• _STATED TASK_:
Arrange the items from the start up to and including the line containing "(x=437, y=23)" as a JSON list of strings, one string per line, leaving out any blank lines.

'''

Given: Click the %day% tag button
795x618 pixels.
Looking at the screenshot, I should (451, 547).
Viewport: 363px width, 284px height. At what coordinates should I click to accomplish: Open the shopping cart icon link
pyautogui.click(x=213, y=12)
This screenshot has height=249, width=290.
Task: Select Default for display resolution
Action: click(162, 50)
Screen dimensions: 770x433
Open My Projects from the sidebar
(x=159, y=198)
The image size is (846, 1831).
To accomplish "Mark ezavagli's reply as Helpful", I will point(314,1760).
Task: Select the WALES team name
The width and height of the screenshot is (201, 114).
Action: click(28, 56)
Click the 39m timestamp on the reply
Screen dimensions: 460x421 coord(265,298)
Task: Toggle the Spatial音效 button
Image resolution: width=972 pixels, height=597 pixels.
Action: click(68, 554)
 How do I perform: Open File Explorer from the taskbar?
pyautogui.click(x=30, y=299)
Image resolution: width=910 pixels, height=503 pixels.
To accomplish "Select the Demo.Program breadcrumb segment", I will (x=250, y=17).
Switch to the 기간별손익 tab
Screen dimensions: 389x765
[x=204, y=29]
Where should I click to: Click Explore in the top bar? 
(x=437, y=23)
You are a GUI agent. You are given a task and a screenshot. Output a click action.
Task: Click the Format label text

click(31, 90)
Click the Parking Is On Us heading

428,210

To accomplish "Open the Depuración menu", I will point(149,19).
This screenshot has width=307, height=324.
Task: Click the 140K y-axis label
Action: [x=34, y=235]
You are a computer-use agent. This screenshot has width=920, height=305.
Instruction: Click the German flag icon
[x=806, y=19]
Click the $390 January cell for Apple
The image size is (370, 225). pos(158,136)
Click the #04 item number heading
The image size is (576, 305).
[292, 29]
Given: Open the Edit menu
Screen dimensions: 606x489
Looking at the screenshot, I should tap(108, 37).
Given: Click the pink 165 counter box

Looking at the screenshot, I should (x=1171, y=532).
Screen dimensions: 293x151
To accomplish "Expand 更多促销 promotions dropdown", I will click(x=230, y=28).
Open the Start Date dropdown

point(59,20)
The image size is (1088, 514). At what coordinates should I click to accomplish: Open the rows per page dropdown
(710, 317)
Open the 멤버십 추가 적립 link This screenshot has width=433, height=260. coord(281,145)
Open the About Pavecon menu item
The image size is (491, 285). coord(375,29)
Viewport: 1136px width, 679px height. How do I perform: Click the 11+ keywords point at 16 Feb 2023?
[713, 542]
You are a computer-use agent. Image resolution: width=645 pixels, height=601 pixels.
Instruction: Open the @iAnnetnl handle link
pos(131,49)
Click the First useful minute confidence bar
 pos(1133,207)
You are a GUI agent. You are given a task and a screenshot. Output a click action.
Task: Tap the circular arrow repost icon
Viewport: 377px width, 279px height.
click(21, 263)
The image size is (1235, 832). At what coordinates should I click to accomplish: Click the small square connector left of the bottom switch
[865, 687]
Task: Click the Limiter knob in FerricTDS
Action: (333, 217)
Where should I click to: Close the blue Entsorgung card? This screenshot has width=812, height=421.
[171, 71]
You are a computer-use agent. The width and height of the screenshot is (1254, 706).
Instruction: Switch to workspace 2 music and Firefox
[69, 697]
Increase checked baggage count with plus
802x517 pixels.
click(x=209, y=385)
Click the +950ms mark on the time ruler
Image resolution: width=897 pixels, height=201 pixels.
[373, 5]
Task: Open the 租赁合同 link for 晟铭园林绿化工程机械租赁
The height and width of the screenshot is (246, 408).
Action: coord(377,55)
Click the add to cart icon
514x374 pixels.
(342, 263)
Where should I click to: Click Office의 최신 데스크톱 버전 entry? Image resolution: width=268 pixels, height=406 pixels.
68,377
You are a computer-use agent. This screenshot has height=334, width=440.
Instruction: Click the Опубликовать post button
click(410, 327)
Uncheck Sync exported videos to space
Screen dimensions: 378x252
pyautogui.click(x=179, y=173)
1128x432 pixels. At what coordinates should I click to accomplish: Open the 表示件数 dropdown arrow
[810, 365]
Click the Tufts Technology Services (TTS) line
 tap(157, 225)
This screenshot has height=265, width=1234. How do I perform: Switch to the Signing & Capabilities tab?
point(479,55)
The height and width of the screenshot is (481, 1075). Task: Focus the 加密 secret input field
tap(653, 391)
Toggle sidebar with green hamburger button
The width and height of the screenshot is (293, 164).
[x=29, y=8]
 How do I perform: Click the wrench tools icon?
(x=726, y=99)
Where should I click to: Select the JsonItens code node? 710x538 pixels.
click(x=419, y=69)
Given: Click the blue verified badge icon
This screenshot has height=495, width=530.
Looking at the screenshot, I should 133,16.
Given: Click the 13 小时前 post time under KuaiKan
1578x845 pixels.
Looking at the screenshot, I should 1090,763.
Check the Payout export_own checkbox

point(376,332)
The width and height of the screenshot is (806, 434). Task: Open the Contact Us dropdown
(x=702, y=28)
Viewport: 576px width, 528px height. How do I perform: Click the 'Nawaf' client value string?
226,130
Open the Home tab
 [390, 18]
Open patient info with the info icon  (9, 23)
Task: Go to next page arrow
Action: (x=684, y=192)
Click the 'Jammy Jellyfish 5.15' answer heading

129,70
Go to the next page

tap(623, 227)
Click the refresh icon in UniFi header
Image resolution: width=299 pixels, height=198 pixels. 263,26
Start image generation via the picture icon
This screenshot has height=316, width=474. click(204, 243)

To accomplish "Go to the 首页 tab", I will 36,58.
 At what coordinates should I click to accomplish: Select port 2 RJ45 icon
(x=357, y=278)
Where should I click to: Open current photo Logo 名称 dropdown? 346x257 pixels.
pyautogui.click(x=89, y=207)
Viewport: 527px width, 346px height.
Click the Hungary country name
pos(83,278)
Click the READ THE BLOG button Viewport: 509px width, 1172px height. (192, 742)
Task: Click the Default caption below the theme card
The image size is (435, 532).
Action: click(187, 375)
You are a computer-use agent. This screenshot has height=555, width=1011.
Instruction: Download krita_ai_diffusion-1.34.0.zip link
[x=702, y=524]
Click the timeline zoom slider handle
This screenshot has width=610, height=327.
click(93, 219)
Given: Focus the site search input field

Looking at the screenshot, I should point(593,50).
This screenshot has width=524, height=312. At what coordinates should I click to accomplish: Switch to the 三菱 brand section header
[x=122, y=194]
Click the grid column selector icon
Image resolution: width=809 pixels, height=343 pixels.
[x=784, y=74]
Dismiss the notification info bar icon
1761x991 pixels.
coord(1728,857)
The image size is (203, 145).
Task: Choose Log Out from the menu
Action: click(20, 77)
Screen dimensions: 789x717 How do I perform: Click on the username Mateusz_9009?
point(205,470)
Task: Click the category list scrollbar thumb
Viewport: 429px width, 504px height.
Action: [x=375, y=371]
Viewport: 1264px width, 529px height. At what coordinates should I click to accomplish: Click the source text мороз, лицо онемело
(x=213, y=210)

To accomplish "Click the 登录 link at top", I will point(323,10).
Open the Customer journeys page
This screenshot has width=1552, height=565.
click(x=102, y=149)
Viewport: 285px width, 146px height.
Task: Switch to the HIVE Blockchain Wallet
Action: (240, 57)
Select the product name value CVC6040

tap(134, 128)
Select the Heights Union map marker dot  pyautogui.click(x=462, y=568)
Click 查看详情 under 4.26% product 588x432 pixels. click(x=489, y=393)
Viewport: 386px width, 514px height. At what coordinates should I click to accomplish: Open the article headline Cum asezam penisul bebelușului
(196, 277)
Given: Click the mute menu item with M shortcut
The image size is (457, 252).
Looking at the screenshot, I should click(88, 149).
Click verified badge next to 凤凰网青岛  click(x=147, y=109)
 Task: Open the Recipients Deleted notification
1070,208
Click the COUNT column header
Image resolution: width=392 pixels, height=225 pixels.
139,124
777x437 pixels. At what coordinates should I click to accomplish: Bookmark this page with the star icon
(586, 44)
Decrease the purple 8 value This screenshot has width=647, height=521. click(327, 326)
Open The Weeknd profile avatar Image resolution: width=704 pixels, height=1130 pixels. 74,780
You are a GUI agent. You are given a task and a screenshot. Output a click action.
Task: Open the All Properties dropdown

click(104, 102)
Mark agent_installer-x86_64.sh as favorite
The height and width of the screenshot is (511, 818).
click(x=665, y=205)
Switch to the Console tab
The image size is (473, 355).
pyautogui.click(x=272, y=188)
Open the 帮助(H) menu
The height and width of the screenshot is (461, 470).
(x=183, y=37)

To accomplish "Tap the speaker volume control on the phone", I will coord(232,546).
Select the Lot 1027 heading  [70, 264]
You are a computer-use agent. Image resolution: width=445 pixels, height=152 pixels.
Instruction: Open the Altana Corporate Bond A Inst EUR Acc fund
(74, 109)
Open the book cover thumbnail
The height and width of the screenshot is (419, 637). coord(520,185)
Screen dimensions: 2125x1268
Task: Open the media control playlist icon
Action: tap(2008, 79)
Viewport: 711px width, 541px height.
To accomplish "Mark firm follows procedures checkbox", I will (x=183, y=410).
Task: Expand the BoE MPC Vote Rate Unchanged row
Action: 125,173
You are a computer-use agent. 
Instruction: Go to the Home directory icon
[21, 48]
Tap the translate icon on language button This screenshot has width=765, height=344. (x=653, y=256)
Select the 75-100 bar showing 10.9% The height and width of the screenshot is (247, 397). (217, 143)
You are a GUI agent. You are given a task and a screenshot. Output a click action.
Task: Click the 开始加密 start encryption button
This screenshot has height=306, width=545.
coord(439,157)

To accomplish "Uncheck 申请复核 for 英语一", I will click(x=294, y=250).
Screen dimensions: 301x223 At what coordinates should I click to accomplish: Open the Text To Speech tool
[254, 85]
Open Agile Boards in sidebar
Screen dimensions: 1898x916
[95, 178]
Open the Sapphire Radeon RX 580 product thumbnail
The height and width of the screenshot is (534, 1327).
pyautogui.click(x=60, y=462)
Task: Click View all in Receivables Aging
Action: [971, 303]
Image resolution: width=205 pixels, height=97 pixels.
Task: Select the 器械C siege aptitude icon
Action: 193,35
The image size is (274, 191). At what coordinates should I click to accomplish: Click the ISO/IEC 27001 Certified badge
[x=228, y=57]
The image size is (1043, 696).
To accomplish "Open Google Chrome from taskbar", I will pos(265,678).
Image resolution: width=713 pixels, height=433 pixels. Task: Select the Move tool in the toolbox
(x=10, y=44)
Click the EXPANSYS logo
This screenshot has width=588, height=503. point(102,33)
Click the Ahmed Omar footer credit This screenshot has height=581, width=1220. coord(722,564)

'''

• _RESULT FOR THIS TASK_:
[
  "Given: Click the %day% tag button",
  "795x618 pixels.",
  "Looking at the screenshot, I should (451, 547).",
  "Viewport: 363px width, 284px height. At what coordinates should I click to accomplish: Open the shopping cart icon link",
  "pyautogui.click(x=213, y=12)",
  "This screenshot has height=249, width=290.",
  "Task: Select Default for display resolution",
  "Action: click(162, 50)",
  "Screen dimensions: 770x433",
  "Open My Projects from the sidebar",
  "(x=159, y=198)",
  "The image size is (846, 1831).",
  "To accomplish \"Mark ezavagli's reply as Helpful\", I will point(314,1760).",
  "Task: Select the WALES team name",
  "The width and height of the screenshot is (201, 114).",
  "Action: click(28, 56)",
  "Click the 39m timestamp on the reply",
  "Screen dimensions: 460x421 coord(265,298)",
  "Task: Toggle the Spatial音效 button",
  "Image resolution: width=972 pixels, height=597 pixels.",
  "Action: click(68, 554)",
  " How do I perform: Open File Explorer from the taskbar?",
  "pyautogui.click(x=30, y=299)",
  "Image resolution: width=910 pixels, height=503 pixels.",
  "To accomplish \"Select the Demo.Program breadcrumb segment\", I will (x=250, y=17).",
  "Switch to the 기간별손익 tab",
  "Screen dimensions: 389x765",
  "[x=204, y=29]",
  "Where should I click to: Click Explore in the top bar? ",
  "(x=437, y=23)"
]